Some people behave as though they were natural born fundraisers, confidently approaching and bringing in both big and small donors with what looks like total ease. Most people working in the non-profit sector, however, have to work hard at acquiring the skills that make them successful at asking for donations. They read books, go to seminars, and take classes to hone the skills necessary to make fundraising a more profitable and manageable endeavor.
For anyone who’s looking to go back to school for advanced coursework or to finish a degree that got sidelined years earlier, there are many aspects of higher education that actually prepare you for fundraising, especially if you intentionally orient yourself toward that end. Here are 6 aspects of an advanced degree that — if you let them extend beyond your schoolwork — can get you ready to fundraise.
1. Relationships Are Key
One of the best parts of higher education is the development of relationships with peers and faculty. Far from just being interesting and stimulating, however, these relationships can hold the key to your success as a student. Your peers can encourage you and challenge you to work harder and learn more, whether you’re working to finish up a degree online or you’re taking classes at your local community college.
Likewise, interacting with professors can help keep you on track in your classes, especially when it comes to negotiating difficult assignments. In a similar way, developing and maintaining relationships are vital to fundraising success.
2. Always Show Up
Attending every class and study session is an easy way to put yourself on the path to a successful higher education experience, and that same rule of thumb applies to fundraising. Every meeting, every conference call, every email, every phone call, every quarterly report — the most successful fundraisers always show up, every time, with their work in hand and completed.
This practice, which can be honed with an advanced degree, allows them to always be where they need to be when the opportunity to develop a relationship, ask for money, appeal for help or otherwise advance their cause, arises. Good fundraisers, like good students, do the work in front of them every time.
3. Learn to Listen
Listening is one of the most essential skills a good student must practice if she is going to enjoy a high level of learning and the good grades that usually accompany it, and a good fundraiser does the same. Far too often, fundraisers assume they are the only ones with information that needs to be heard and acted upon.
While it’s true that information must be disseminated, donors and potential donors have their own stories, concerns, and ideas that need to be listened to as well. Successful fundraisers — like the best students — listen more than they talk, because they know that valuable information lies within the people whose help they need, and the only way they’ll be able to ascertain it is through listening.
4. Hard Work Pays Off
Finishing an advanced degree takes a lot of dedication and hard work, but it really, really pays off. People with college degrees have more employment opportunities and make more over the course of their careers than with just a high school education. Working hard as a fundraiser really pays off, too, albeit in different ways.
Fundraising is difficult. The hours can be long, and the work can be complex, but without the hard work, you won’t raise the funds your organization needs. The key is to keep your eye on the end result — the same approach good students take when working hard to finish a college degree.

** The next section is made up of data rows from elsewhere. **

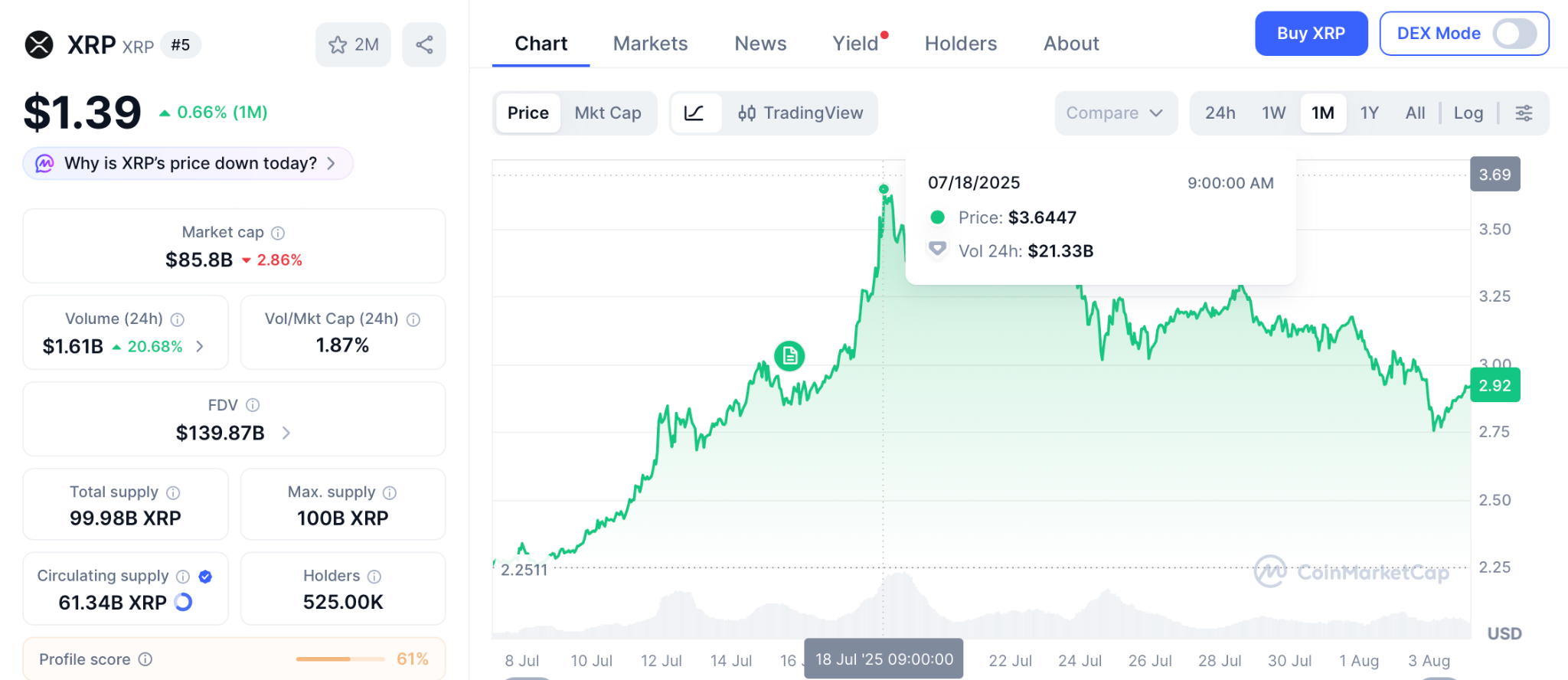Switch to the Markets tab

click(x=649, y=44)
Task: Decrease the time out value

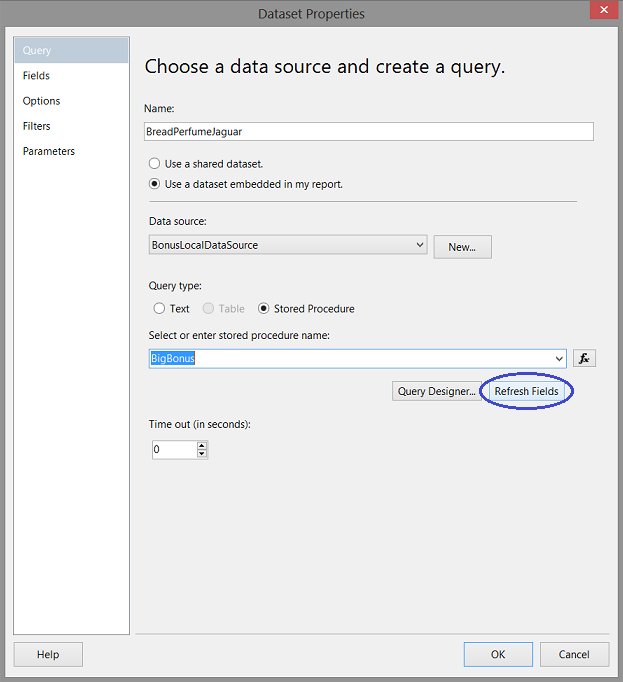Action: pyautogui.click(x=202, y=454)
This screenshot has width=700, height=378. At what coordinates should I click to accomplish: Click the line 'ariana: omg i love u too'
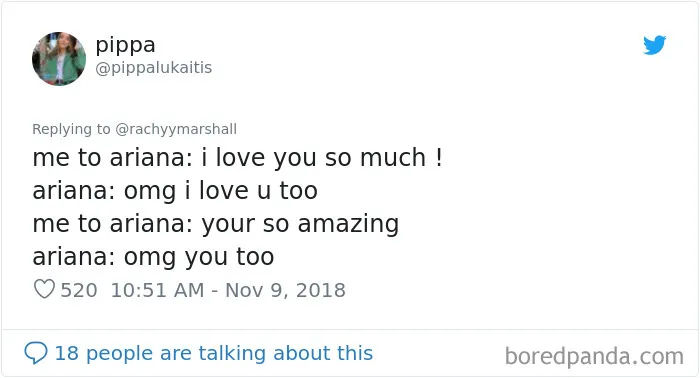(x=175, y=191)
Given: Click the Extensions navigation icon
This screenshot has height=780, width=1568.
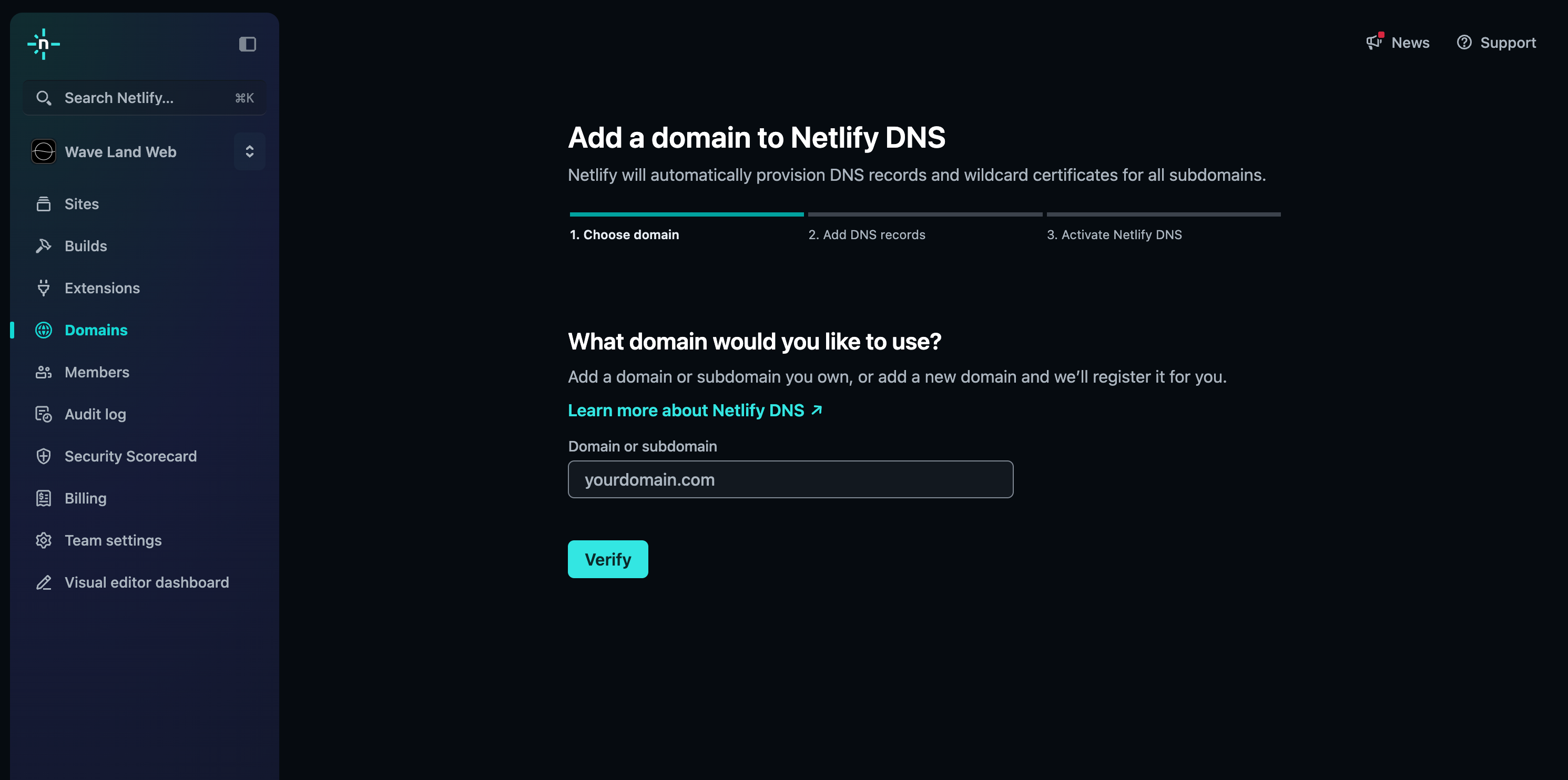Looking at the screenshot, I should coord(44,287).
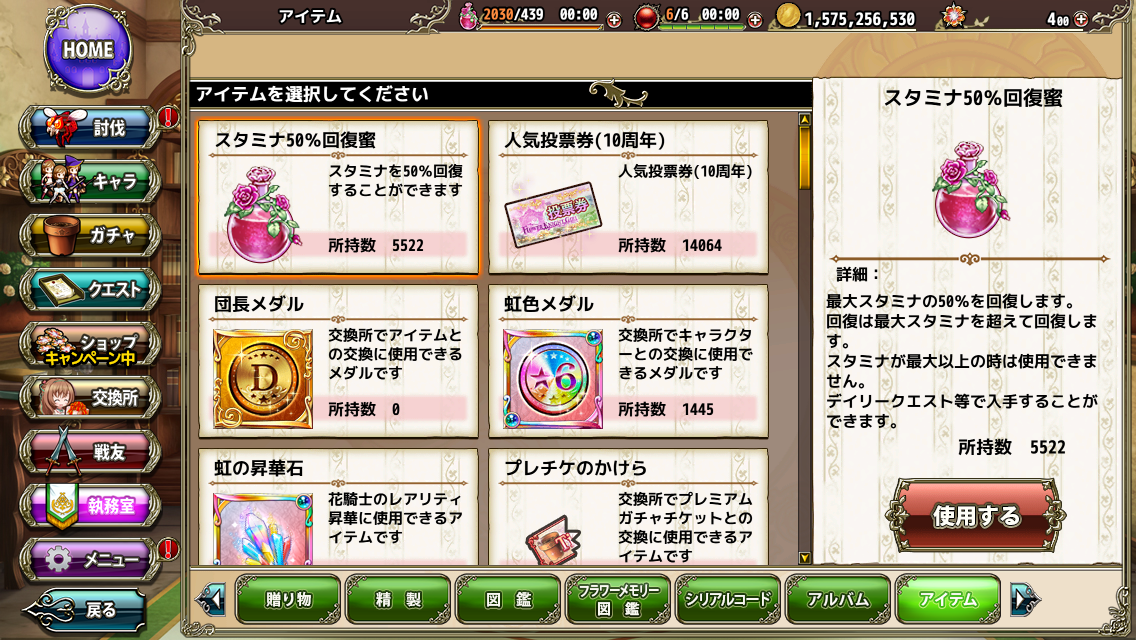Switch to the 図鑑 tab
Screen dimensions: 1136x640
[508, 599]
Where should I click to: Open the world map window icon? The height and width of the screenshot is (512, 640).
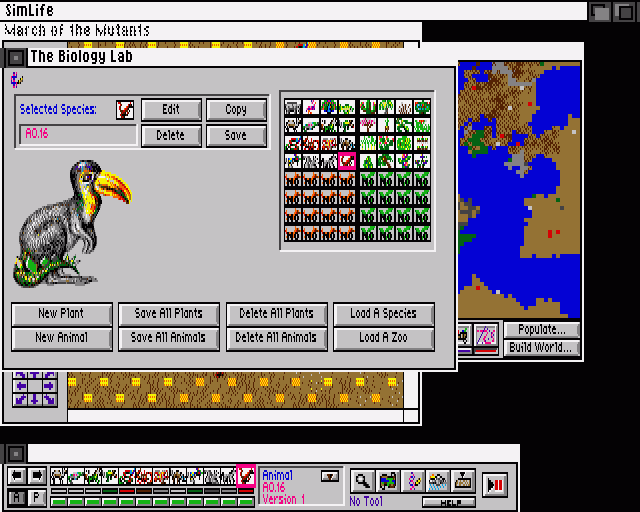pyautogui.click(x=387, y=480)
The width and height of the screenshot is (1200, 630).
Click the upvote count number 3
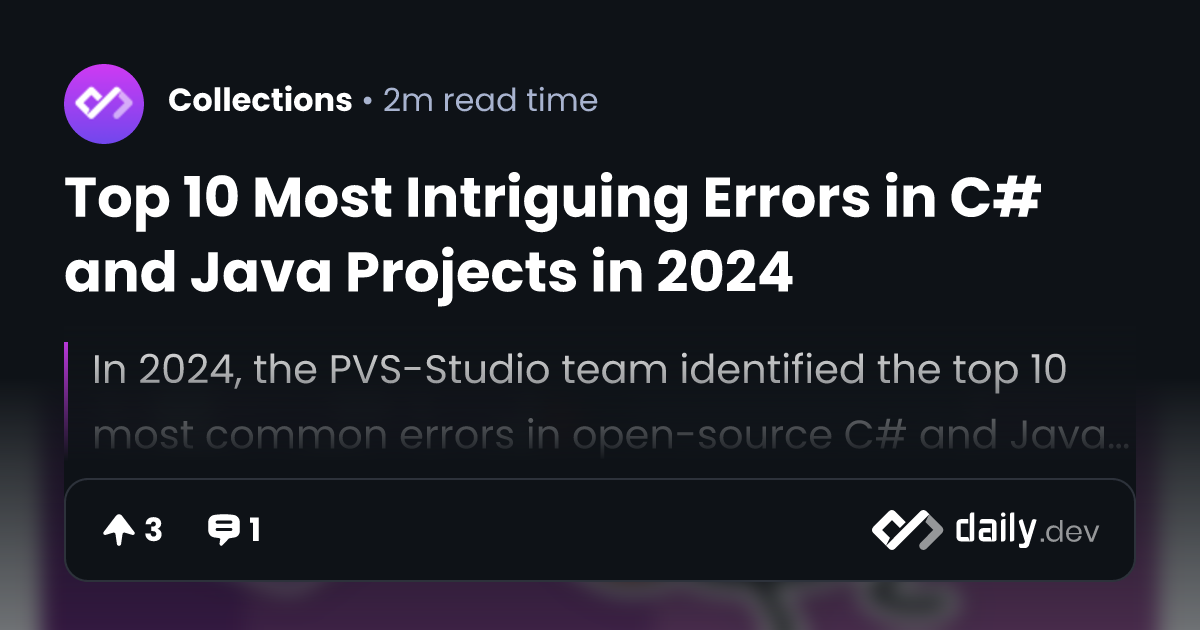click(x=153, y=531)
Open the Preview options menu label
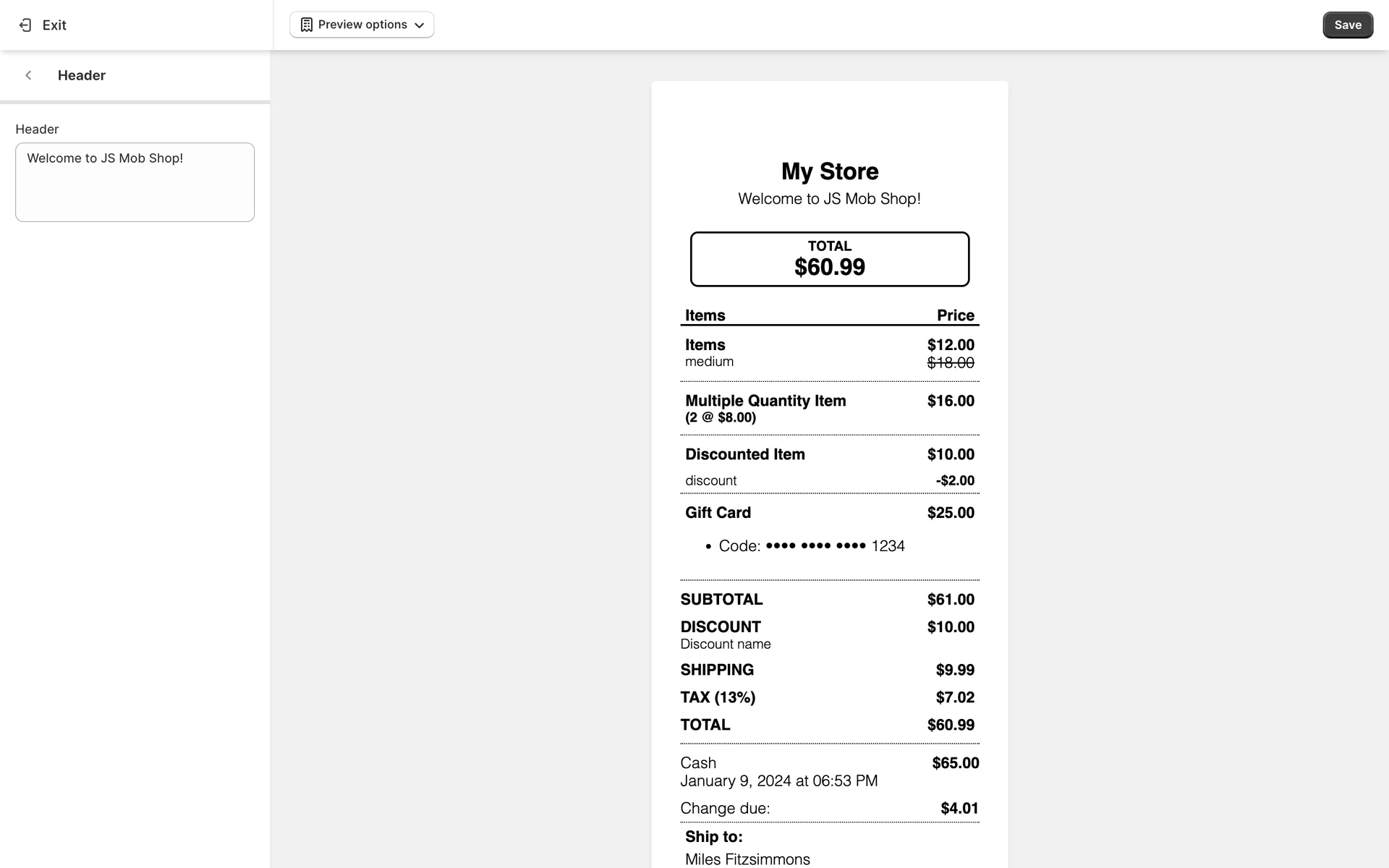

5. Preparation is Essential
If a student doesn’t properly prepare for quizzes, tests, presentations, and projects, he’ll quickly find his hopes of attaining a college degree dashed. Preparation is essential in all aspects of higher education and fundraising is the same. Do your homework before every cold call, presentation and email newsletter.
Without proper preparation, your efforts will inevitably fall short — just one more way in which a solid run at getting your degree prepares you to fundraise well.
6. Don’t Get Behind
One of the ways in which students trying to get their degree routinely sabotage their efforts is by falling so far behind in a class that there is no way to meaningfully catch up. As a fundraiser, your calendar will be even fuller and more demanding than it was when you were finishing your degree, which means: Putting anything off will result in your falling behind. Don’t skip or delay making phone calls, doing research, planning meetings or attending conferences. Unless you stay on top of your own schedule, the work you’re doing will crumble.
Becoming a successful fundraiser takes a lot of work, training and dedication, and one of the most natural ways you can get some of the characteristics it requires is by finishing up or advancing beyond a four-year degree.